PROBLEM TO WORK ON: The records below must be output exactly, with no images carried over.

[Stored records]
--*--
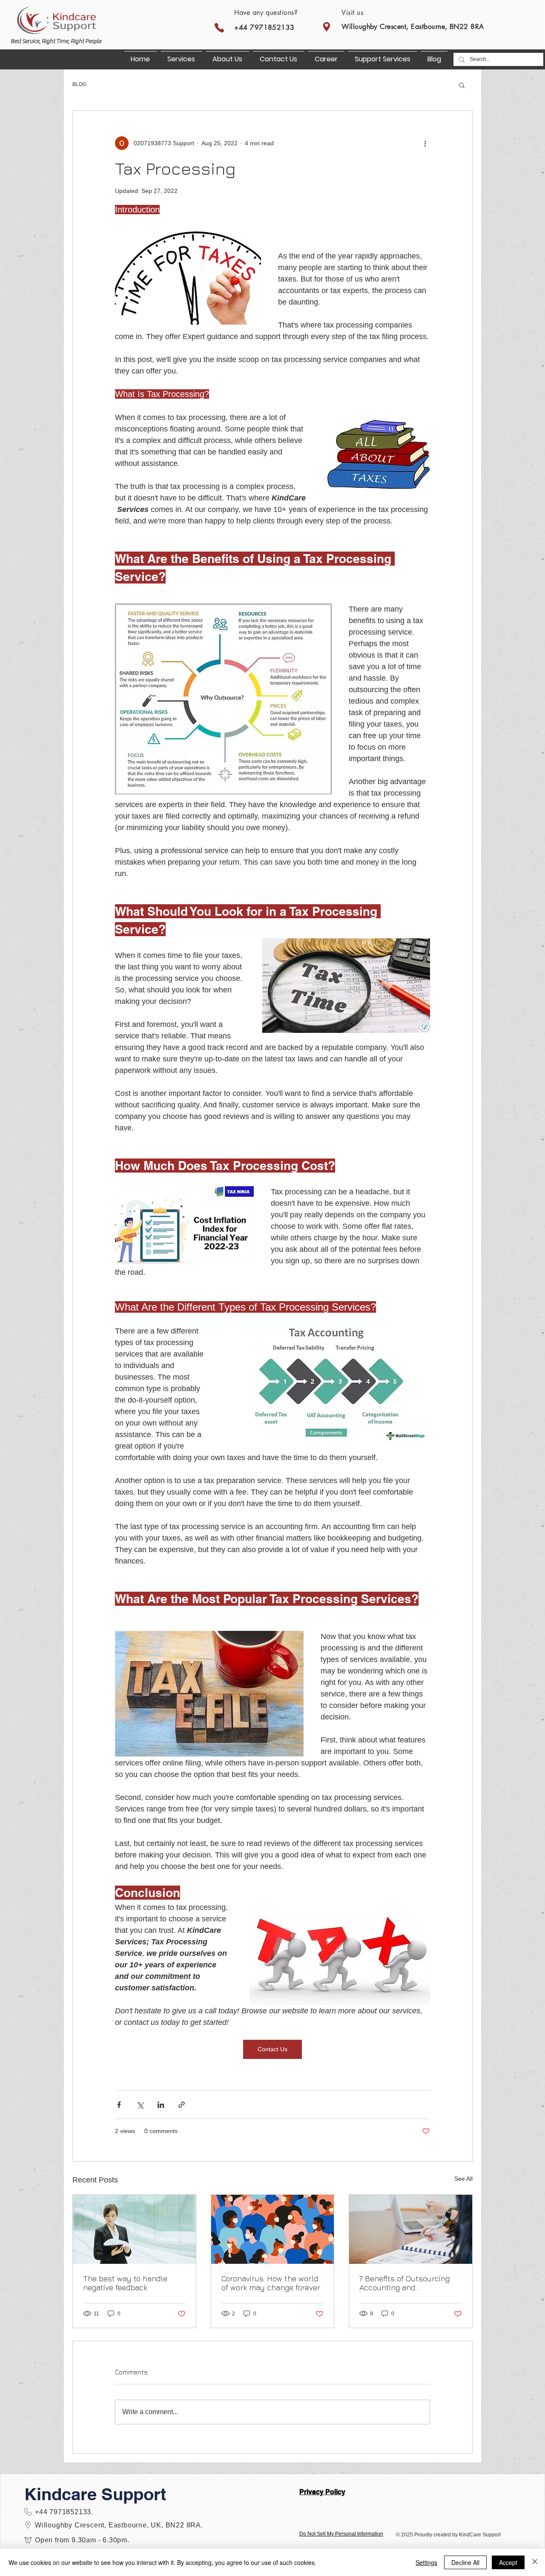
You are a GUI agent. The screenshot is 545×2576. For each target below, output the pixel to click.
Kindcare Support (95, 2494)
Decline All (465, 2562)
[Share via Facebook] (119, 2105)
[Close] (535, 2562)
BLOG (79, 84)
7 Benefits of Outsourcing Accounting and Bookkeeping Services (404, 2283)
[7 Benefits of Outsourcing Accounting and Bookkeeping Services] (410, 2229)
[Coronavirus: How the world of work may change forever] (272, 2229)
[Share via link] (182, 2105)
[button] (382, 55)
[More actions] (425, 143)
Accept (508, 2562)
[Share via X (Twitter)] (140, 2105)
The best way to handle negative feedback (125, 2283)
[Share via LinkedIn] (161, 2105)
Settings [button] (426, 2562)
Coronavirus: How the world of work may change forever (270, 2283)
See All (463, 2178)
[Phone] (219, 27)
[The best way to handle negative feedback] (134, 2229)
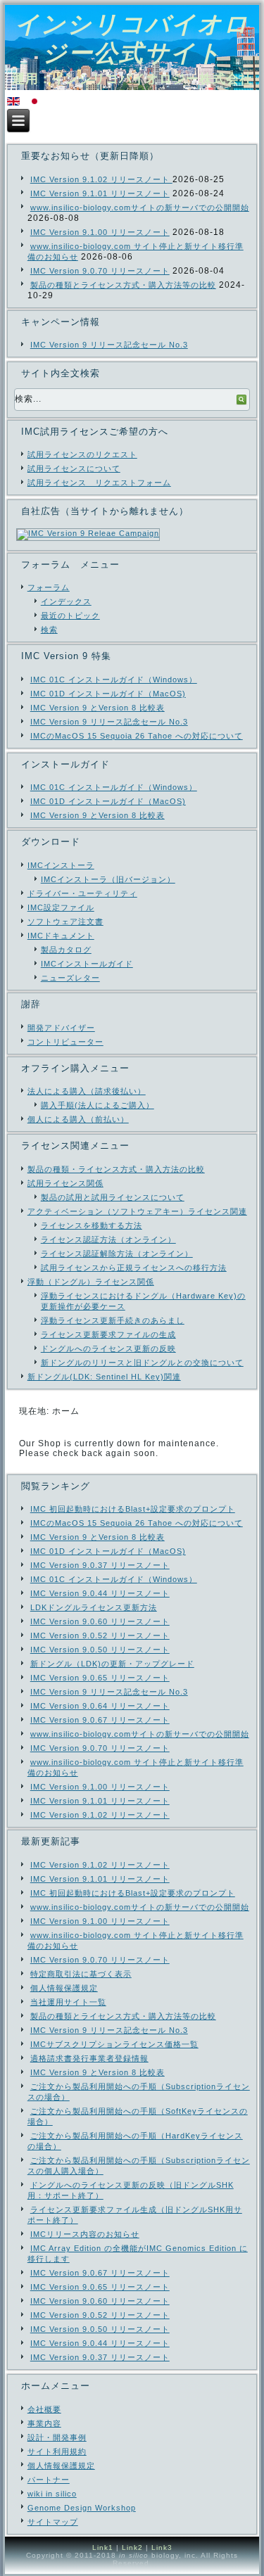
--*--
ANSWER TO THIS PROBLEM:
You are a GUI agent. The screenshot is 545×2576. For each target below, output the pixel to click.
Kindcare Support (95, 2494)
Decline All (465, 2562)
[Share via Facebook] (119, 2105)
[Close] (535, 2562)
BLOG (79, 84)
7 Benefits of Outsourcing Accounting and Bookkeeping Services (404, 2283)
[7 Benefits of Outsourcing Accounting and Bookkeeping Services] (410, 2229)
[Coronavirus: How the world of work may change forever] (272, 2229)
[Share via link] (182, 2105)
[button] (382, 55)
[More actions] (425, 143)
Accept (508, 2562)
[Share via X (Twitter)] (140, 2105)
The best way to handle negative feedback (125, 2283)
[Share via LinkedIn] (161, 2105)
Settings [button] (426, 2562)
Coronavirus: How the world of work may change forever (270, 2283)
See All (463, 2178)
[Phone] (219, 27)
[The best way to handle negative feedback] (134, 2229)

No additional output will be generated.